The steps below are the minimum you should to top keep your IP safe.
- Know what you've got. If all employees understand what needs to be protected, they can better understand how to protect it, and from whom to protect it. To do that, CSOs must communicate on an ongoing basis with the executives who oversee intellectual capital. Meet with the CEO, COO and representatives from HR, marketing, sales, legal services, production and R&D at least once a quarter. Corporate leadership must work in concert to adequately protect IP.
- Prioritize it. CSOs who have been protecting IP for years recommend doing a risk and cost-benefit analysis. Make a map of your company's assets and determine what information, if lost, would hurt your company the most. Then consider which of those assets are most at risk of being stolen. Putting those two factors together should help you figure out where to best spend your protective efforts (and money).
- Label it. If information is confidential to your company, put a banner or label on it that says so. If your company data is proprietary, put a note to that effect on every log-in screen. This seems trivial, but if you wind up in court trying to prove someone took information they weren't authorized to take, your argument won't stand up if you can't demonstrate that you made it clear that the information was protected.

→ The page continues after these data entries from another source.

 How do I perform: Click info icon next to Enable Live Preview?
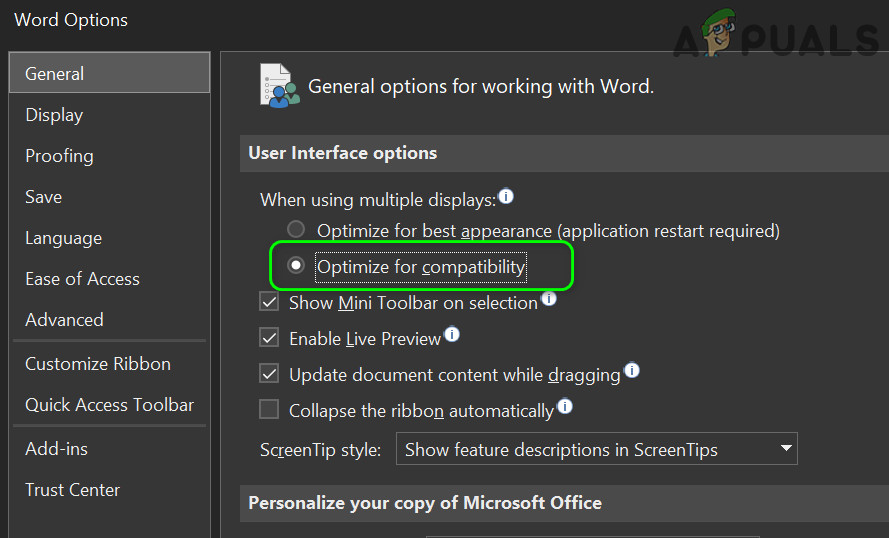click(452, 335)
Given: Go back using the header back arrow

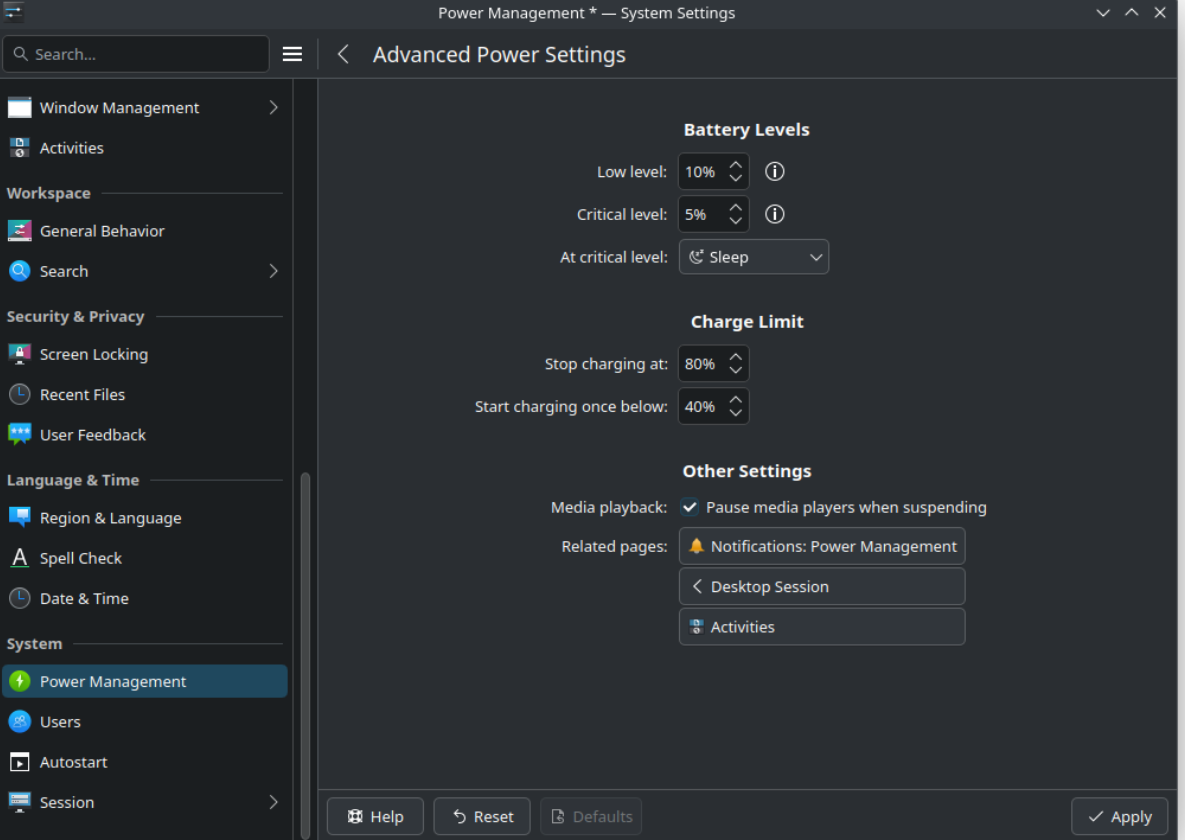Looking at the screenshot, I should [x=343, y=54].
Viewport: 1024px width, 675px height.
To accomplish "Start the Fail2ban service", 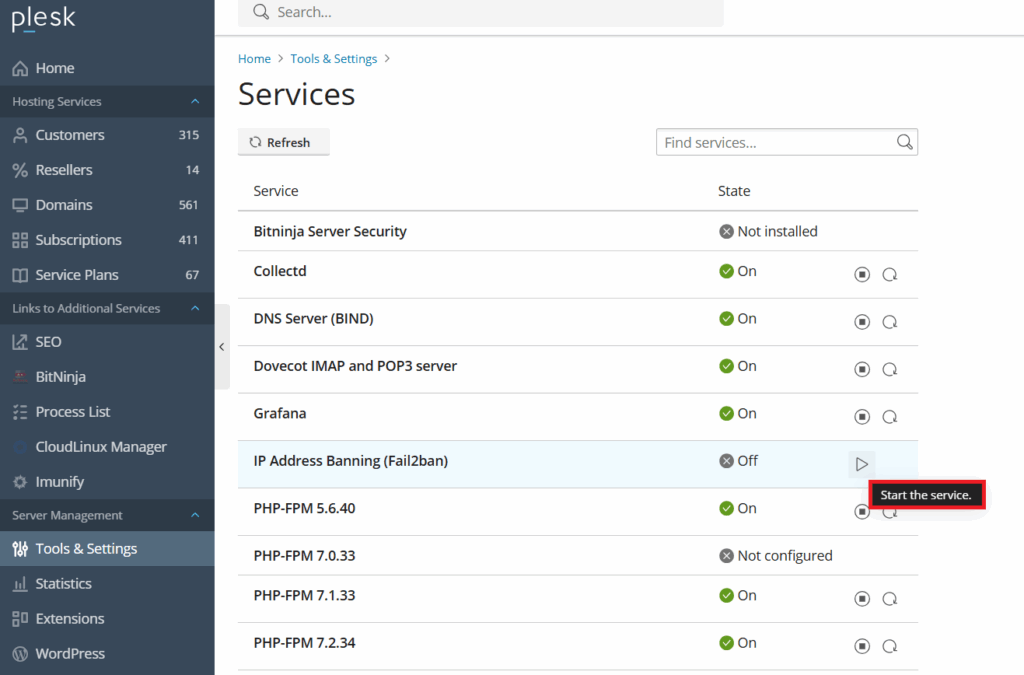I will [x=861, y=464].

- Lock it up. Physical and digital protection is a must. Lock the rooms where sensitive data is stored, whether it's the server farm or the musty paper archive room. Keep track of who has the keys. Use passwords and limit employee access to important databases.

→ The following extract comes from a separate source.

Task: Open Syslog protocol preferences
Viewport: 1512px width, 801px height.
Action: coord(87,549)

- Educate employees. Awareness training can be effective for plugging and preventing IP leaks, but only if it's targeted to the information that a specific group of employees needs to guard. When you talk in specific terms about something that engineers or scientists have invested a lot of time in, they're very attentive. As is often the case, humans are often the weakest link in the defensive chain. That's why an IP protection effort that counts on firewalls and copyrights, but doesn't also focus on employee awareness and training, is doomed to fail.
- Know your tools. A growing variety of software tools are available for tracking documents and other IP stores. Data loss prevention (DLP) tools are now a core component of many security suites. They not only locate sensitive documents, but also keep track of how they are being used and by whom.

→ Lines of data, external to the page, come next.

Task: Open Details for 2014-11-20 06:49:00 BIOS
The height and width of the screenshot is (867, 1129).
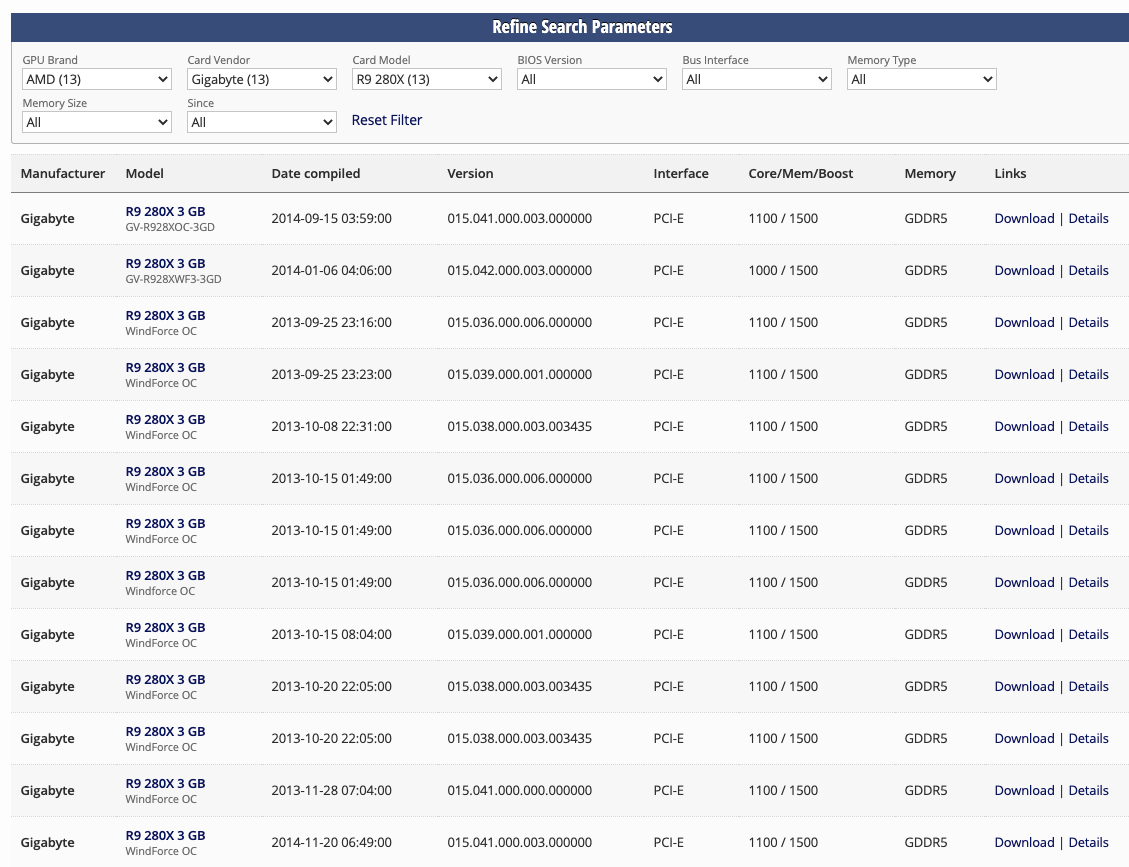Action: (1088, 842)
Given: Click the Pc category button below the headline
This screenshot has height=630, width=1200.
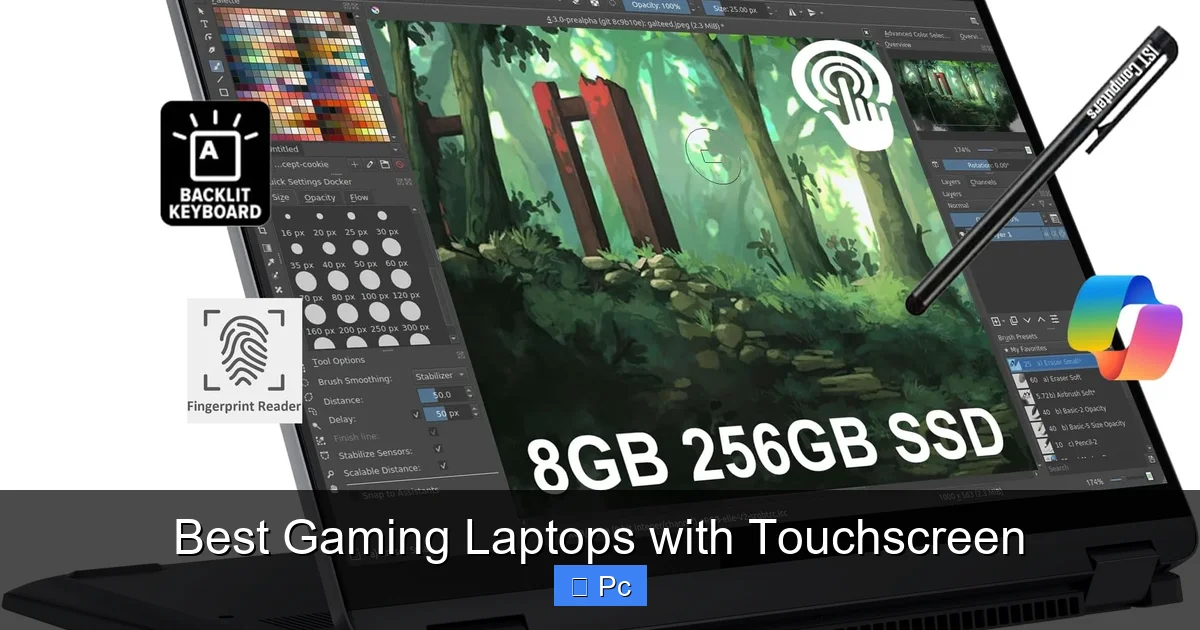Looking at the screenshot, I should click(x=600, y=585).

- Take a big picture view. If someone is scanning the internal network and your intrusion detection system goes off, somebody from IT typically calls the employee who's doing the scanning and tells him to stop. The employee offers a plausible explanation, and that's the end of it. Later, the night watchman sees an employee carrying out protected documents, and his explanation is "Oops...I didn't realize that got into my briefcase." Over time, the human resources group, the audit group, the individual's colleagues, and others all notice isolated incidents, but nobody puts them together and realizes that all these breaches were perpetrated by the same person. This is why communication gaps among infosecurity and corporate security groups can be so harmful. IP protection requires connections and communication between all the corporate functions. The legal department has to play a role in IP protection. So does human resources, IT, R&D, engineering, graphic design and so on.
- Apply a counter-intelligence mindset. If you were spying on your own company, how would you do it? Thinking through such tactics will lead you to consider protecting phone lists, shredding the papers in the recycling bins, convening an internal council to approve your R&D scientists' publications, or other ideas that may prove worthwhile for your particular business.
- Think globally. Over the years, France, China, Latin America and the former Soviet Union states have all developed reputations as places where industrial espionage is widely accepted, even encouraged, as a way of promoting the country's economy. Many other countries are worse. A good resource for evaluating the threat of doing business in different parts of the world is the Corruption Perceptions Index published each year by Transparency International. In 2016, the Corruption Perceptions Index ranked the following 12 countries as being "perceived as most corrupt": Somalia, South Sudan, North Korea, Syria, Yemen, Sudan, Libya, Afghanistan, Guinea-Bissau, Venezuela, Iraq and Eritrea.